Massachusetts Supreme Judicial Court, 1964

Rand v. Goldblatt

Rand v. Goldblatt
Massachusetts Supreme Judicial Court · Decided June 3, 1964 · Wilkins, Spalding, Whittbmore, Cutter, Reardon
199 N.E.2d 207; 347 Mass. 566; 1964 Mass. LEXIS 802 (North Eastern Reporter, Second Series)

Rand v. Goldblatt

Opinion

Reardon, J.

This is a bill in equity to establish that all of the issued stock of Rand & Company, Inc. belongs to the plaintiff. An order was sought that Goldblatt (in whose name the stock now stands) indorse and deliver it over to her and submit his resignation as president, treasurer, and director of the corporation. By a final decree it was so ordered and Goldblatt appealed. There was a report of material facts and the evidence is reported.

In 1958 the partnership business of the plaintiff’s husband was in financial difficulty. “ [I]n a spirit of fatherly helpfulness” Goldblatt (the plaintiff’s father), his son-in-law, and counsel coordinated their efforts in a plan to save the partnership business (1) by the filing of a petition for an arrangement under c. XI of the Bankruptcy Act, (2) by the organization of Rand & Company, Inc., and (3) by the sale to it of the partnership assets. All of the stock in the new corporation was issued to Goldblatt and he became president, treasurer, and a director. Under the plan the plaintiff and her husband turned over “checks and cash totalling over $25,000 in payment to the Receiver. ’ ’ A bank loan of $50,000 secured in large measure by properties of the plaintiff and her husband was arranged. The note to the bank was additionally secured by Goldblatt’s pledge of all the stock of the new corporation, by indorsement of Gold-blatt and his wife, and by securities owned by Goldblatt.

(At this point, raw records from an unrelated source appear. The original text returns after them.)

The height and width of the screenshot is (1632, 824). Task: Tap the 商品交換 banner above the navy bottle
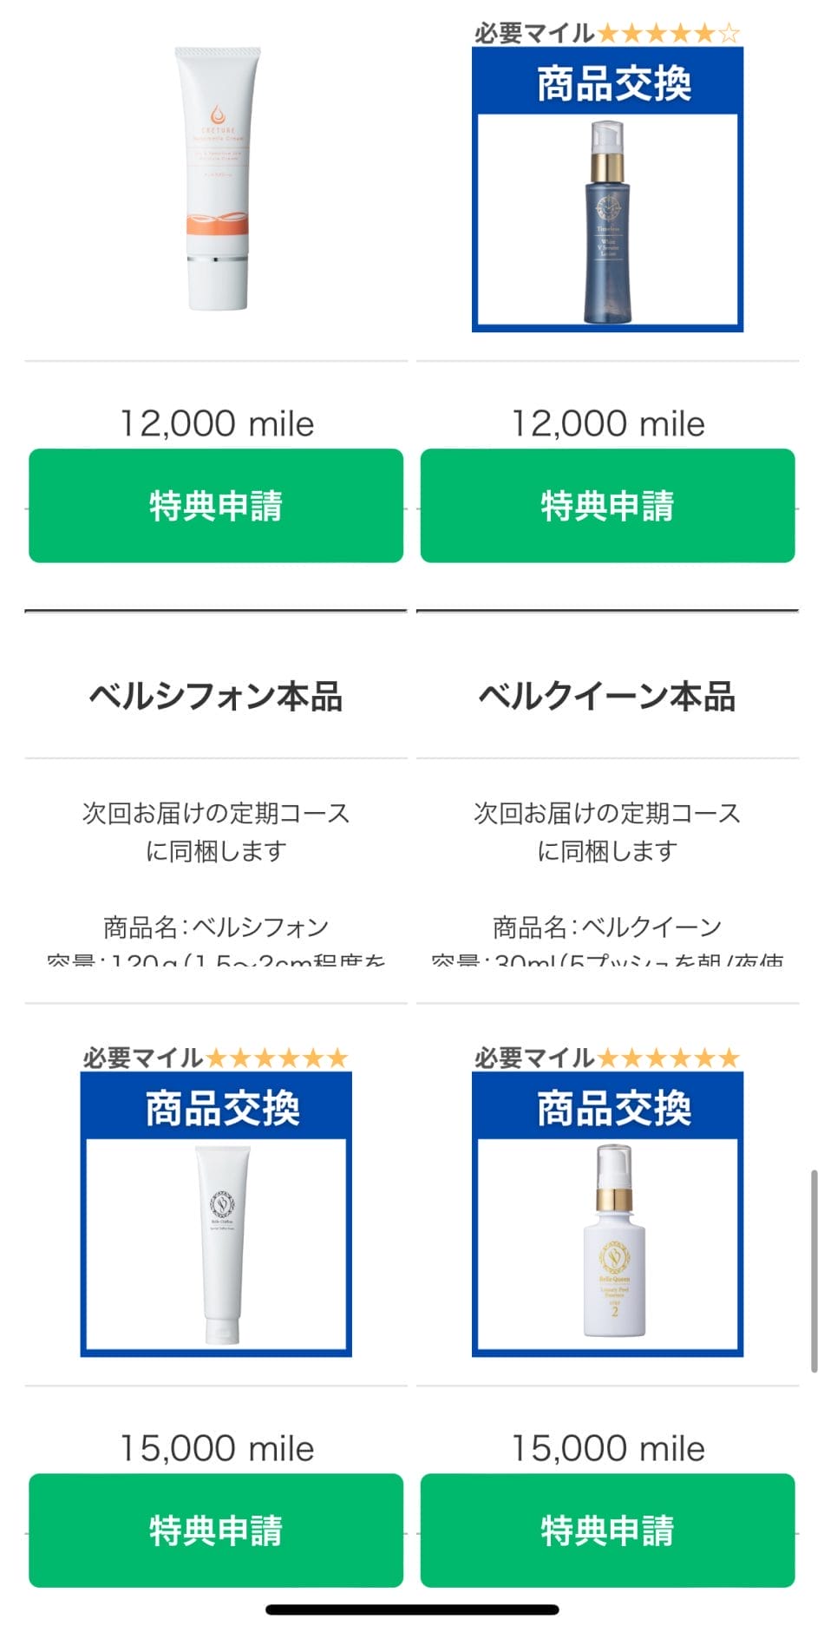[x=613, y=84]
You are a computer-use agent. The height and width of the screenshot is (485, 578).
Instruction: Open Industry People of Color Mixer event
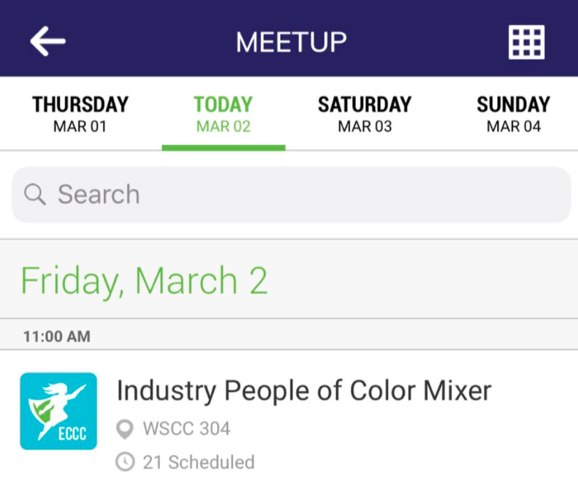[x=304, y=391]
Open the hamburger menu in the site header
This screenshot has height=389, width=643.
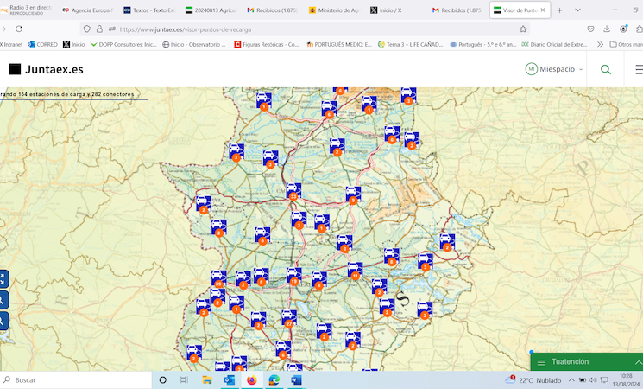click(x=639, y=69)
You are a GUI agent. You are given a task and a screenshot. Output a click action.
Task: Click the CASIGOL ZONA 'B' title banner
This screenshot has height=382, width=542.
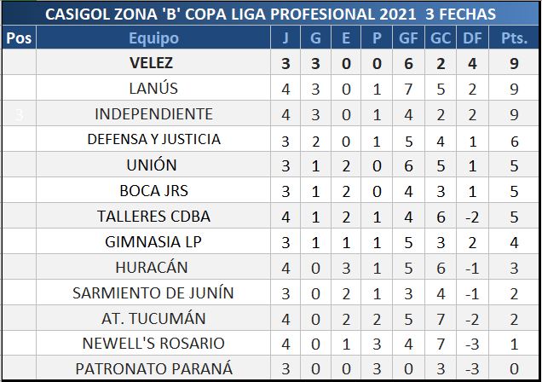271,14
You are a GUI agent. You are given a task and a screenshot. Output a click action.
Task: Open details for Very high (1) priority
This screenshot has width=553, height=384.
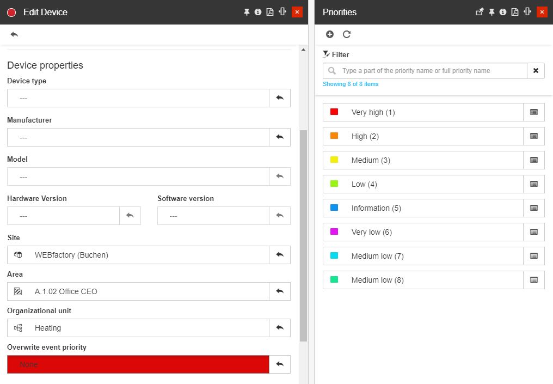533,112
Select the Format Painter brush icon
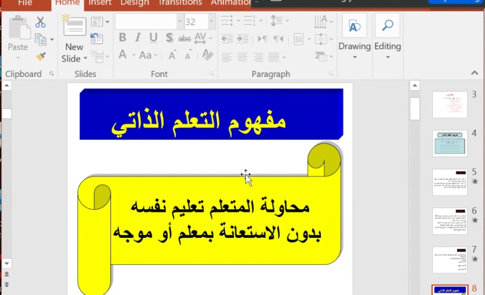The height and width of the screenshot is (295, 485). (40, 57)
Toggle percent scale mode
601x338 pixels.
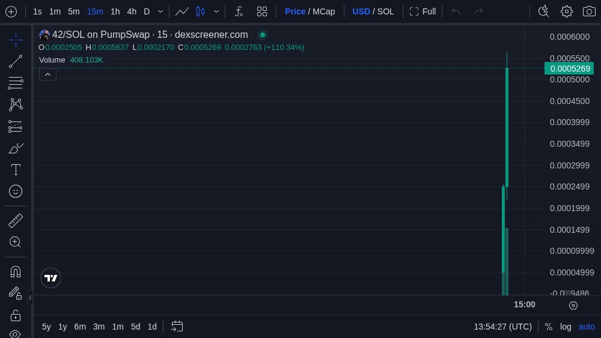pos(549,327)
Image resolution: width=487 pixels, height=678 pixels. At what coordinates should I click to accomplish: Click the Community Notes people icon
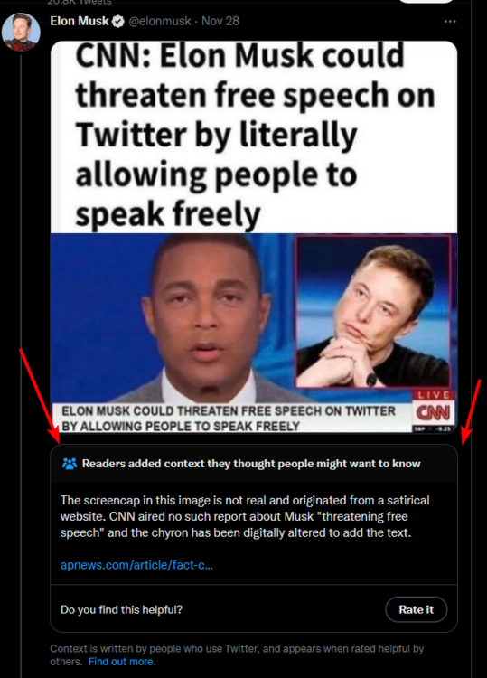pyautogui.click(x=70, y=464)
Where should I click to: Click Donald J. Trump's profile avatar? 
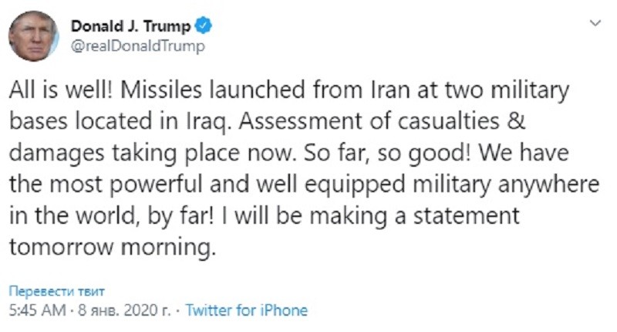point(33,36)
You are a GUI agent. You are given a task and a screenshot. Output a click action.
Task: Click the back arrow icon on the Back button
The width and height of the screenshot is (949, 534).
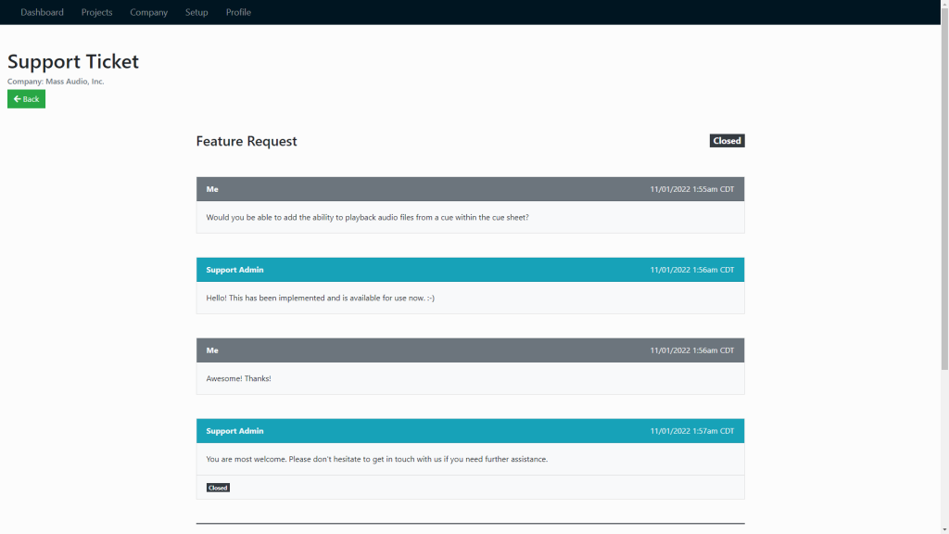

The intent of the parties at the time of the transfer of the stock to Goldblatt is decisive. Frank v. Frank, 340 Mass. *568 132, 135. See Gerace v. Gerace, 301 Mass. 14, 17-19. The judge found that Goldblatt agreed to turn over the stock to the plaintiff when the bank loan was paid, that that event has occurred, and “ [t]hat it was never intended that . . . Goldblatt should have at any time a complete ownership of any kind whatsoever in said shares of stock. ’ ’ On a review of the evidence it cannot be said that the judge was plainly wrong. Jertson v. Hartley, 342 Mass. 597, 601. In fact, the judge’s conclusion seems amply supported by what is before us. Nor was there error in the overruling of the defendant’s plea in abatement. See Rule 20 of the Superior Court (1954); Norwood v. Dodge, 215 Mass. 351, 352; Arsenault v. Arsenault, 337 Mass. 189,193-194.

Exceptions overruled.

Final decree affirmed with costs of appeal.